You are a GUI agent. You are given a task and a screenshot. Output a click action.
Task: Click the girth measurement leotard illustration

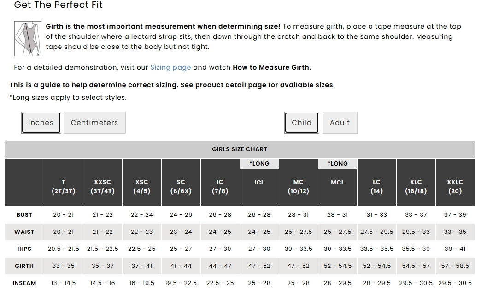point(28,39)
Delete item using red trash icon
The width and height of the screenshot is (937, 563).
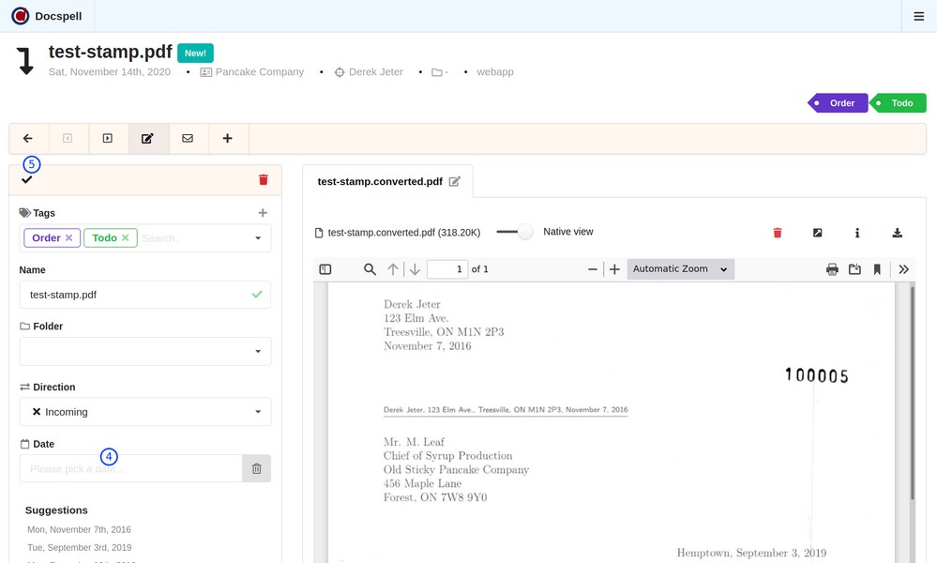click(263, 179)
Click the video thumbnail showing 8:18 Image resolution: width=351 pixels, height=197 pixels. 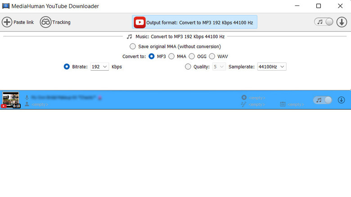click(11, 100)
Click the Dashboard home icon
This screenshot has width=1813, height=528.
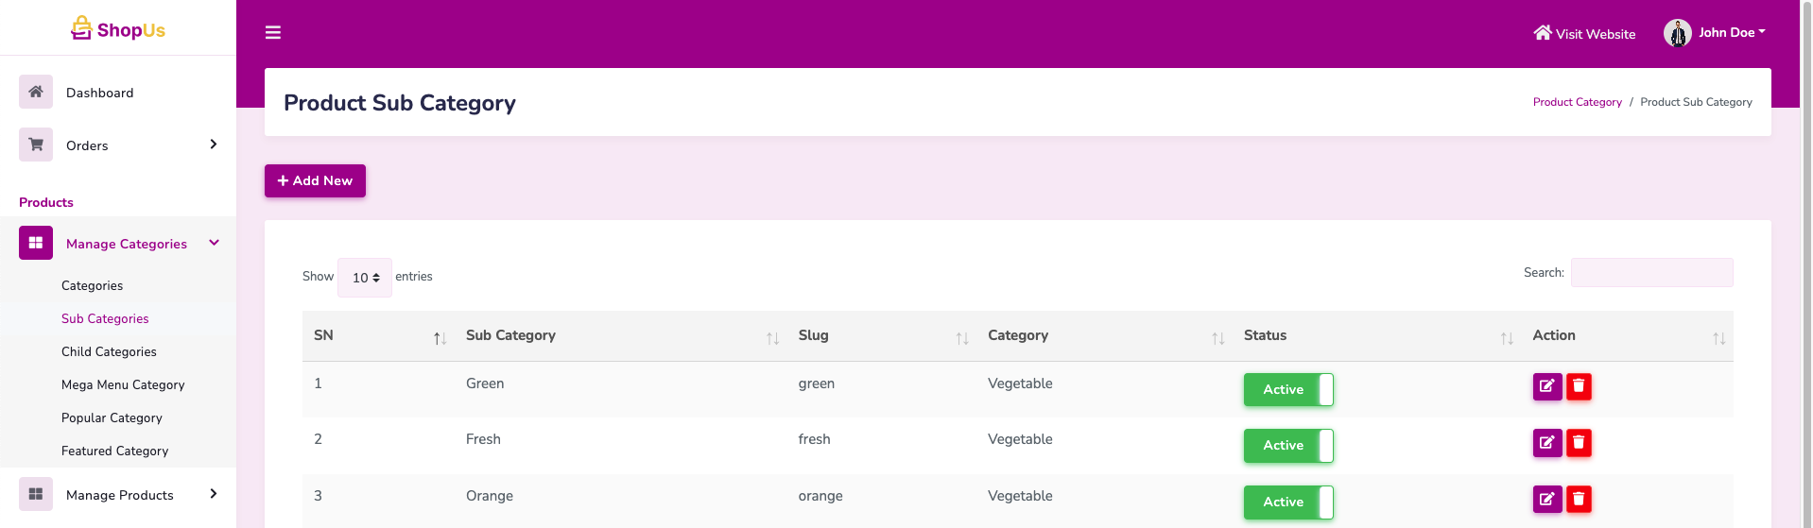(36, 92)
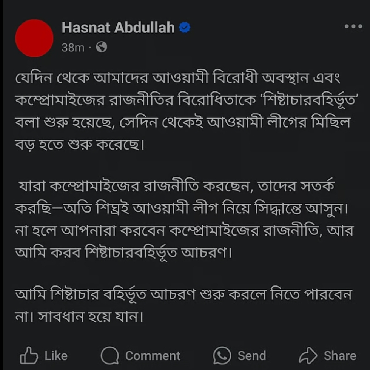Image resolution: width=370 pixels, height=370 pixels.
Task: Click the paragraph starting with 'যারা কম্প্রোমাইজের'
Action: click(x=184, y=219)
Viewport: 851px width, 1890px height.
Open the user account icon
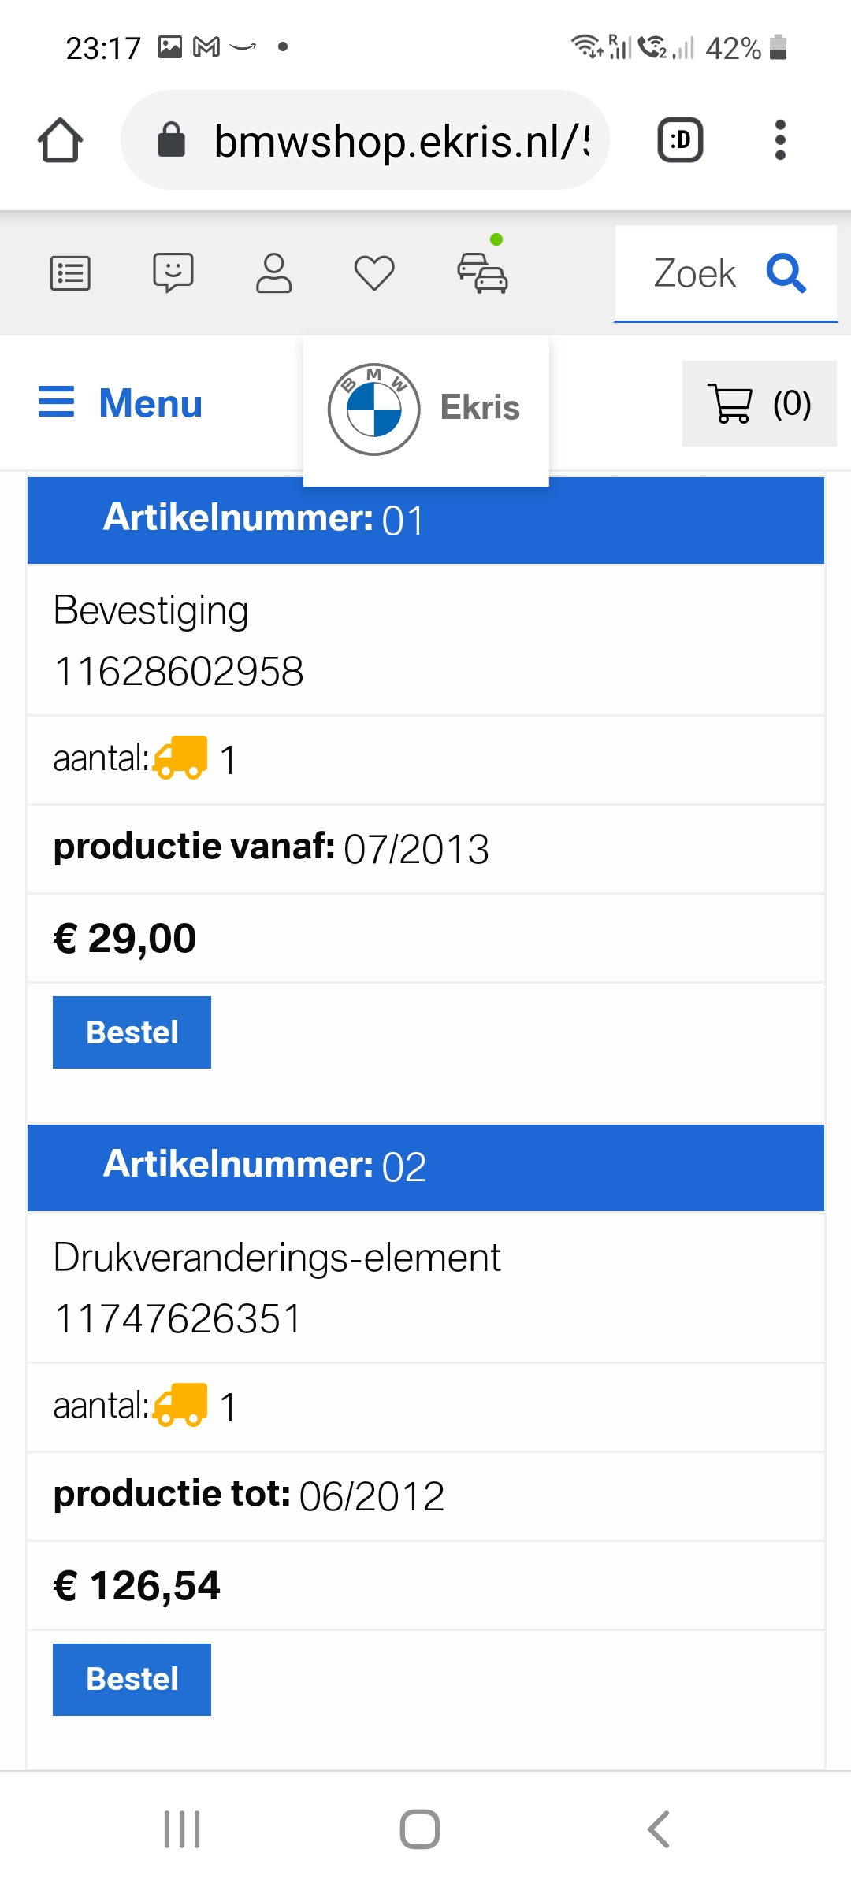[x=273, y=273]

AIM: Reproduce the records verbatim, from the first line through the line containing "click(263, 179)", with both ends included. Omit the pictures.

RESULT OF THE EXERCISE:
You are a GUI agent. You are given a task and a screenshot. Output a click action.
Task: Click the girth measurement leotard illustration

point(28,39)
Delete item using red trash icon
The width and height of the screenshot is (937, 563).
click(263, 179)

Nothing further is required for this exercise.